Stranded passengers voiced outrage on Monday as French flag carrier Air France scrapped half its flights due to a pilots' strike in protest of company plans to expand its low-cost subsidiary Transavia.
Air France warned that disruption would only get worse as the week went on, with 60 percent of its flights likely to be cancelled on Tuesday.
Fears were mounting that the planned week-long protest — which would be the longest at the company since 1998 — could spell travel mayhem across the country.
The strike sparked anger among passengers stranded by the stoppage, with Jean-Marc Ragot arriving in Paris from Nairobi only to find his connecting flight to the eastern French city of Lyon cancelled.
"I can't return home, thanks!" he complained at Charles De Gaulle airport.
"I've had it up to here with strikes in France. One always has a problem when one returns home," he said.
Alexandre de Juniac, chief executive officer of the Air France-KLM group, which also includes the Dutch airline, warned the strike could eat into Air France's profits.
"Air France should make profits this year if the strike does not have an impact on its efforts," he said.

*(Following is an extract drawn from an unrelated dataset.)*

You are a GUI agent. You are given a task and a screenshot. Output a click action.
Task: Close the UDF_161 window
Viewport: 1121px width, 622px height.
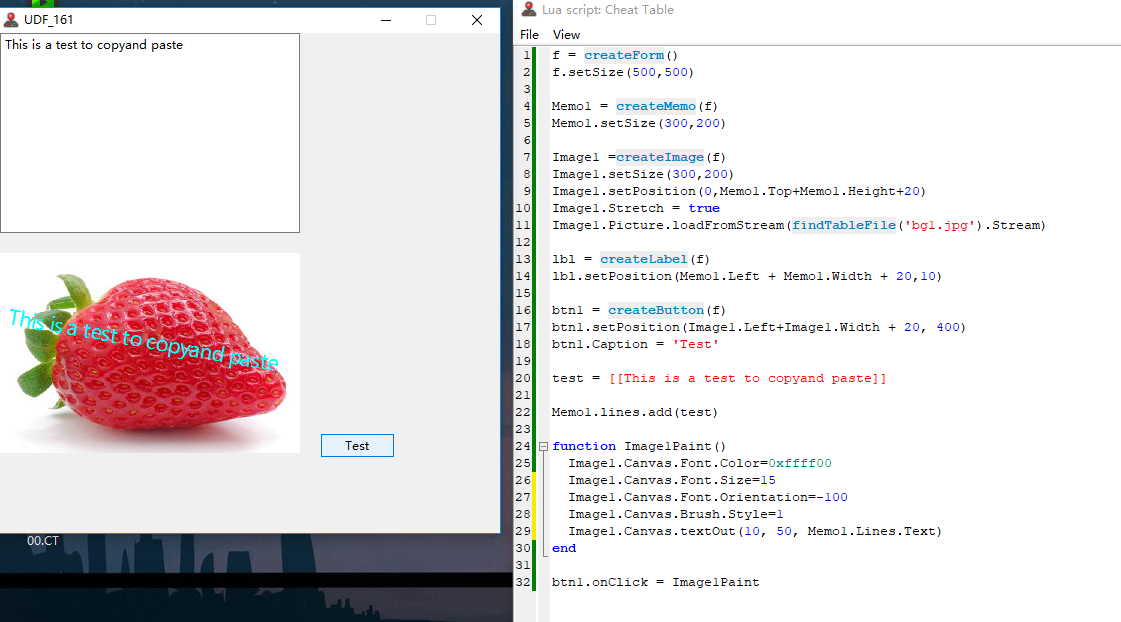click(477, 20)
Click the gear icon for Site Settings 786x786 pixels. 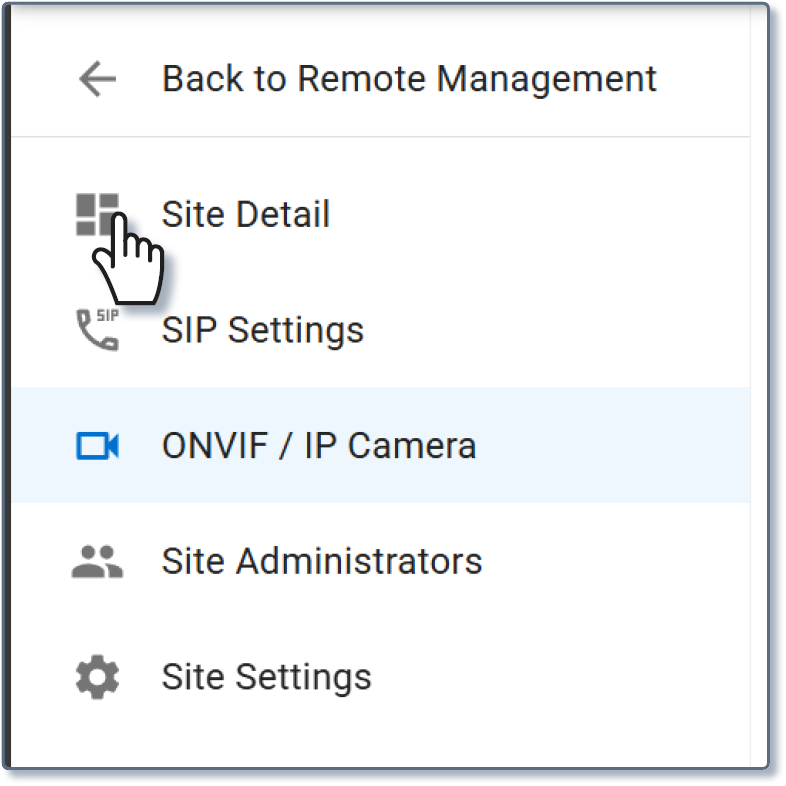click(97, 678)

Air France said it had sent 65,000 text messages to alert passengers affected by the strike called by its main pilots' union SNPL, and deployed some 7,000 extra workers to help stranded customers.
Munich-bound Carlos Gomez received such a message but turned up at Paris's main airport anyway despite all flights to the German city being scrapped.

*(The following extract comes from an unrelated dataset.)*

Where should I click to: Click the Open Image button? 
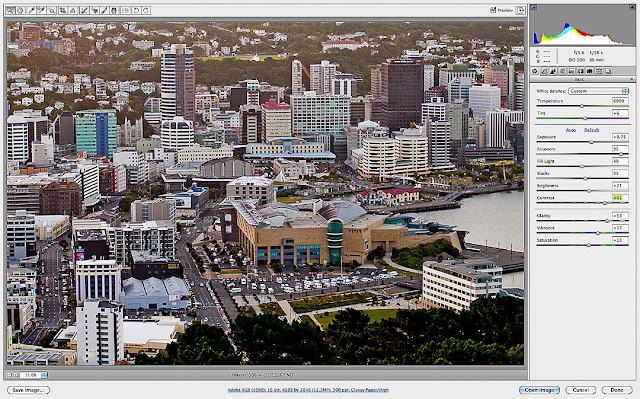[539, 390]
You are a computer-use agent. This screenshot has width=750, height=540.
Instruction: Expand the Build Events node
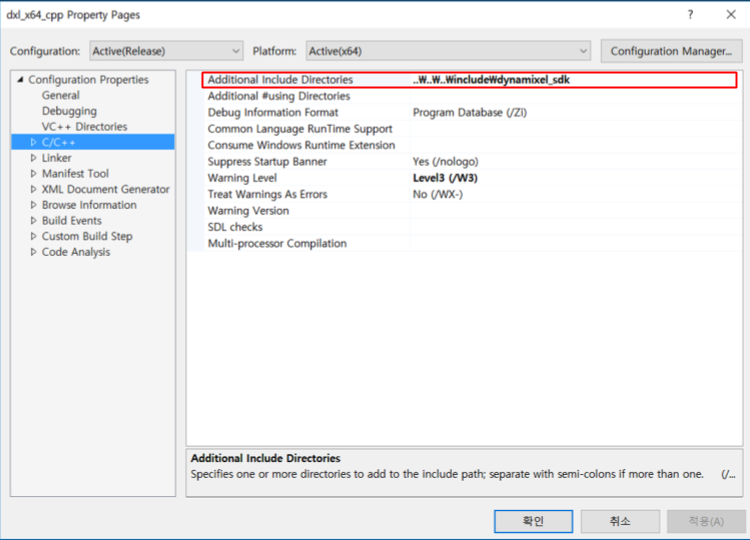pos(33,220)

"I simply have to get to Munich today and I have to find a solution," he said.
At Paris's main Charles De Gaulle airport, 212 Air France flights were cancelled on Monday out of some 500.
But flights elsewhere were worse hit with 80 percent cancellations in the southern city of Toulouse, and 70 percent in Marseille, Lyon and Nice.
Tuesday even worse
On Tuesday "40 percent of the flights will be maintained", Air France's director of operations Catherine Jude told reporters.
But a pilots' union warned that eight out of 10 flights could be cancelled as the strike continued later into the week.
The company urged "customers who have booked a flight between September 15 and 22 to delay their trip, change their ticket free of charge or claim a refund."
Unions fear that expanding Air France's low-cost operation Transavia will lead to "jobs being outsourced" and "social dumping" with pilots being employed on local contracts.
Air France boss Frederic Gagey put the daily losses from the strike at "€10 to 15 million" ($13-$19 million) and said management was "doing everything with the social partners to try and find a way out of this situation."
Passengers whose flights are cancelled will be fully reimbursed while the compensation for delayed flights will range between €250 to 600.
Unions warned the transport situation would be even worse on Tuesday and Wednesday as the pilots who did decide to work on Monday would have to take their legally stipulated rest.
The company said: "If the strike continues beyond September 15, the flight schedule will be modified as a result. The knock-on effects will be communicated to passengers the day before they are due to leave."
Seeking to take advantage of its rival's woes, low-cost airline easyJet on Saturday laid on 1,000 extra seats on flights from Paris to the southern cities of Toulouse and Nice.
An Air France pilot earns about €75,000 a year on average while captains of long-haul flights can earn up to €250,000.